En algún momento alguien me dijo de matarlo al viejo, agarrar aquel rifle 22 corto de madera bien lustrada y metal reluciente, las pequeñas balas doradas de punta redondita que parecían dedos de nene, y esperar, esperar, esperar colgado en el balcón, en la noche, y dejar que todo fluya como si fuese el ritmo de la vida esperar que el viejo caiga y lo desangre como si fuese un cerdo a punto de ser descarnado.
Hay que reconocerlo, después de todo, era una mierda, el hecho de matarlo o la decisión de dejarlo vivir. Como si uno fuese un Dios armado, permitiendo que las cosas sucedan, permitiendo que el olor ocre de la grasa del arma o el simple aroma quemado de la pólvora alterasen el curso de las cosas a ocurrir en la naturaleza. Y espero, te espero. No quedaron remordimientos esparcidos en la mesa como que yo lo sienta así. Espero, espero, mi dedo desliza y baila sobre la comisura del gatillo, espero, mis ojos van de un lado al otro de las negras líneas dentro de la mira, convirtiendo la búsqueda del blanco en un arte, una obra de Astaire, algo ridículo que mata el tiempo y que vuelve el acto de privar de vida en una cuestión de gozo acerca de la muerte.
La verdad que en algún momento fue gracioso escuchar las suposiciones y los comentarios. Los insultos provenientes de la boca del viejo chismoso hasta cierto punto sonaban graciosos. Después de todo, quien decide ignorar se auto-otorga un estatus superior, un aura de intocable. Escucharlo era gracioso, si, hasta cierto punto y nada más. Era una constante agresión. Y cada persona en el medio que nos veía parecía pensar que estaba todo bien. Creo que incluso el viejo jugaba con esa noción, los dos juntos, uno criticando al otro. El criticado, ignorando. El criticón, tirando cada día con dardos más fuertes.
Y las ofensas sólo crecieron. Y es así como empecé a esperarte. Me autocontraté por que no podía soportarlo más. Yo no puedo matar a través de otra persona.
Y estaba ella, y estaban ellos. La más importante, todo el mundo en el medio. Todos escucharon el estruendo de tus palabras, todos van a escuchar el estruendo de mi arma. No fue que mis palabras tampoco fuesen lo suficientemente mordaces para atacar tu ego. Lo peor del ser es el ego, la capacidad de maximizar el propio, la incapacidad para reconocer el ajeno. Y creo, ya, haber escuchado lo suficiente en todo este tiempo de vida.
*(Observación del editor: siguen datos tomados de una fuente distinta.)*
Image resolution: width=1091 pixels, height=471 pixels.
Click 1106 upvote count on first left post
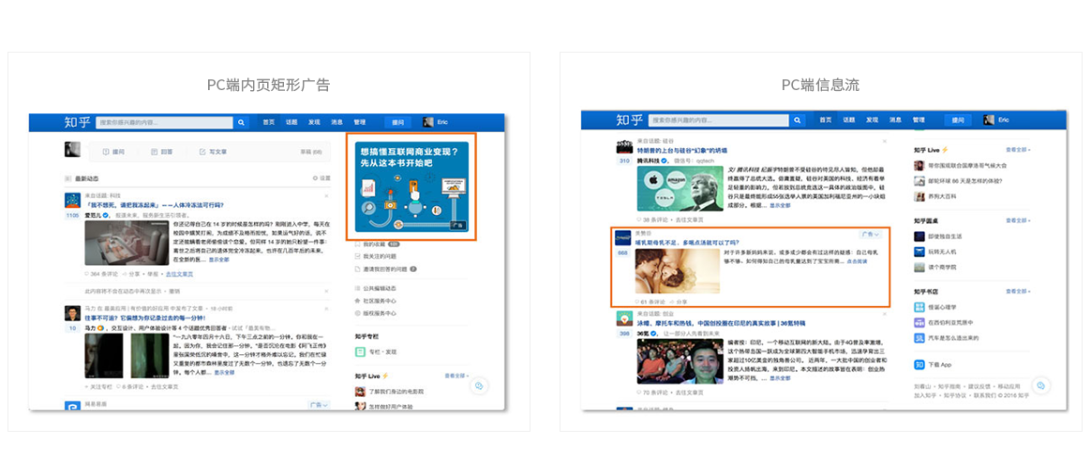point(72,215)
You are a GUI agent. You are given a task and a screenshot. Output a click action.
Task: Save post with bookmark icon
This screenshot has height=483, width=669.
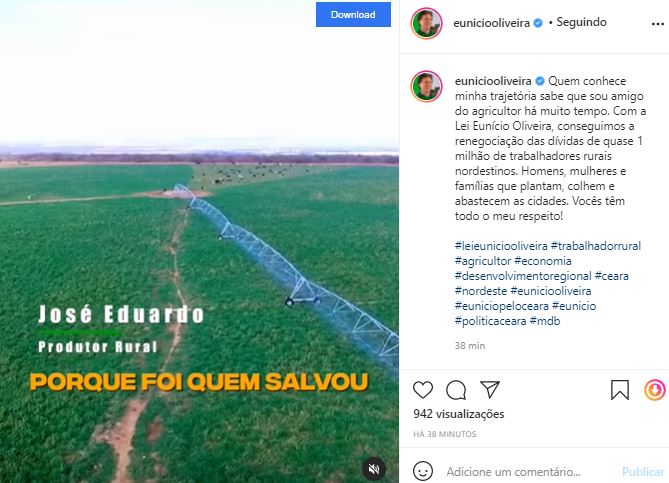(620, 390)
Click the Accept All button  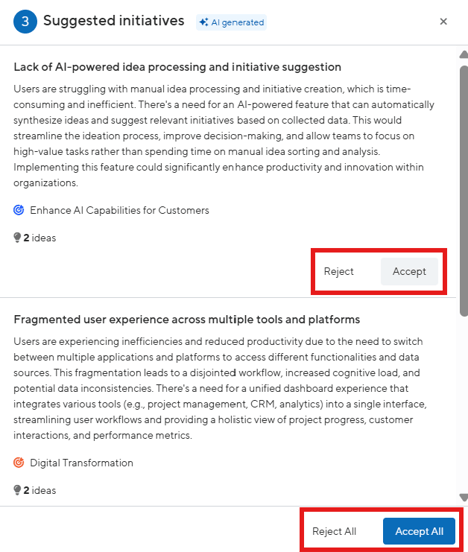(419, 531)
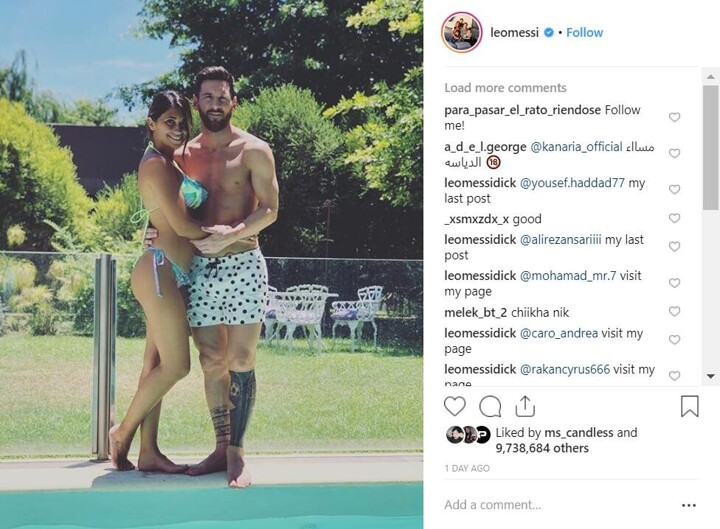Click the comments scrollbar thumb
This screenshot has width=720, height=529.
click(710, 147)
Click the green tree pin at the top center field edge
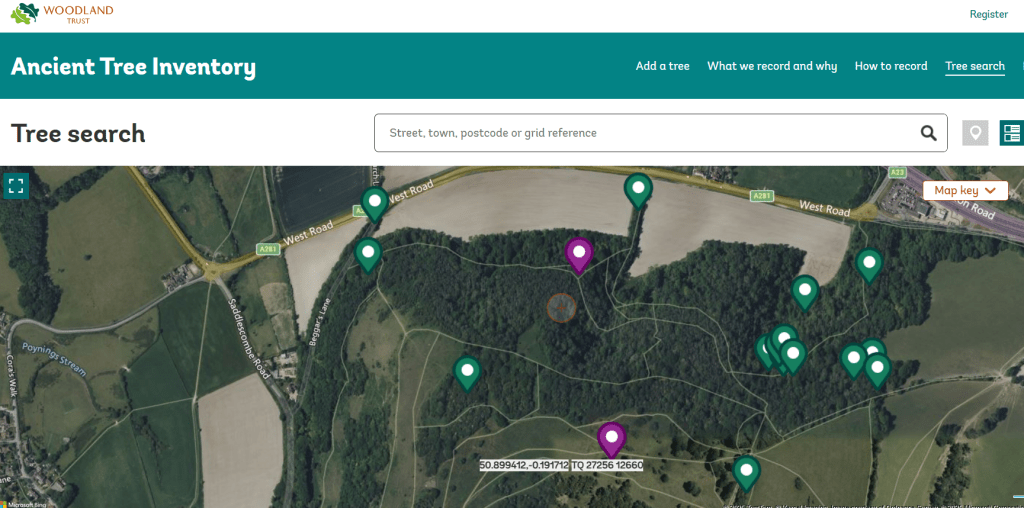 638,188
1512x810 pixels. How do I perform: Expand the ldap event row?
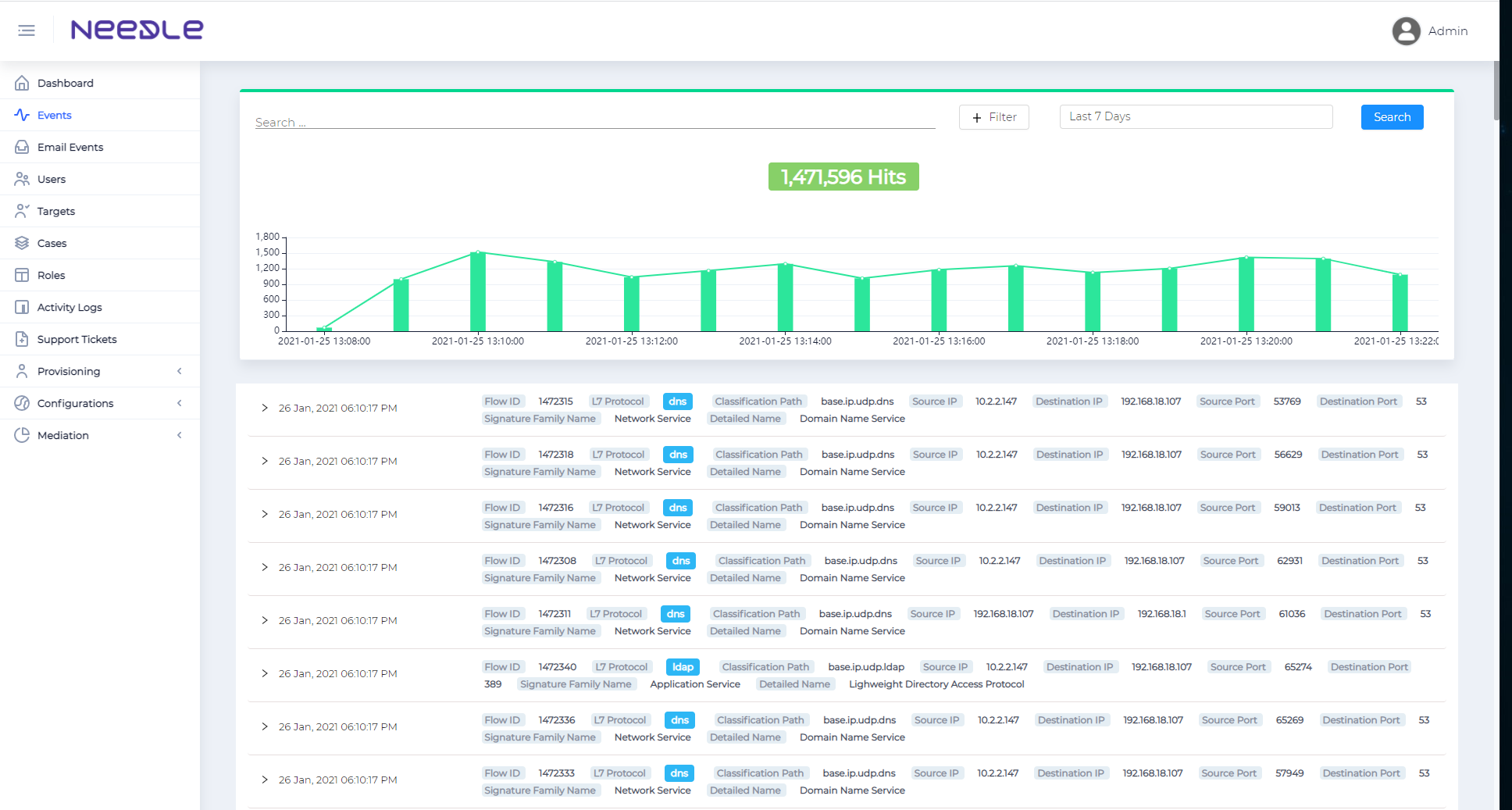coord(265,673)
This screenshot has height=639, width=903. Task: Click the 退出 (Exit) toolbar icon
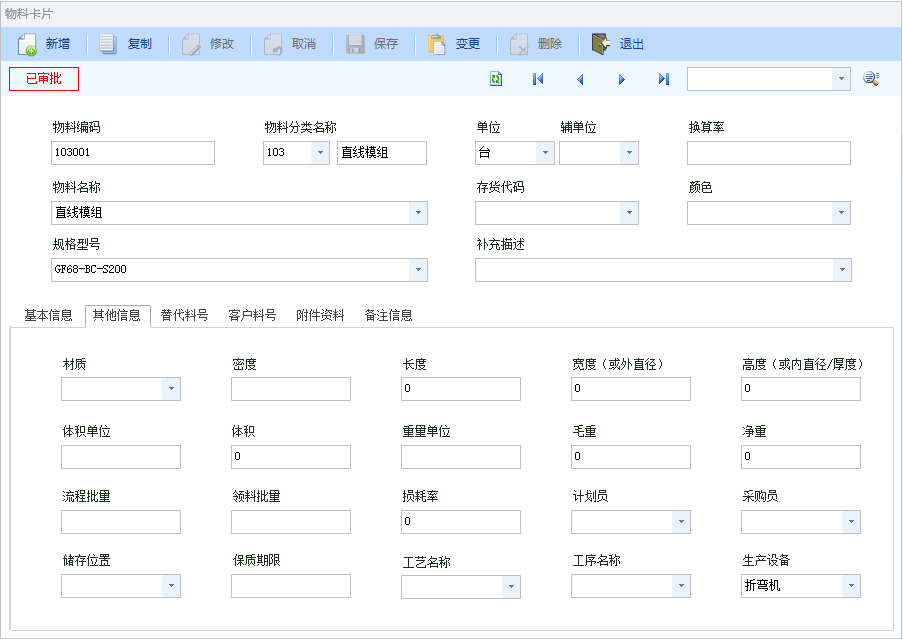click(600, 44)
Escuché, efectivamente durante mucho tiempo. Escuché las advertencias, presencié las traiciones. Fui un espectador pasivo, como esta noche, sentado en la ventana frente a tu balcón. A tu puerta. A tu vida. Ahora, yo decido, y espero. Verías el reflejo de mi arma, de mi alma, y siendo incapaz de comprender te encontrarías con la verdad real de la vida humana, de la vida y la muerte. Rifle, bala, hoy, no hay mañana.
Y, si, en mi mente no caben las suposiciones… no por hoy. Si en algún momento te dí la errada impresión que me iba a quedar sentado, herido soy la peor especie. La bestia decimada es el animal más agresivo del mundo. Quien desangra por dentro más espera y peor exterioriza.
Ahora te veo caer, fue demasiado fácil. Demasiado sencillo fue dejarte pasar frente a mí, pensando que a lo mejor yo ignoraba. No hago caso omiso. Mis oídos están bien atentos, chillan cuando uno los insultan. Y dirigen los impulsos nerviosos que hacen que te espere. Atento, concentrado, focalizado, en el propósito más final de todos. Espero, espero.
Y ya es la medianoche. Estás frente mío. Las miras se alinearon. Mis dedos dejaron de temblar.
Mi saliva está tibia. Mis palabras están dichas. La verdad es que nunca tuve el rifle. Pero siempre te tuve al alcance del ojo. Moriste.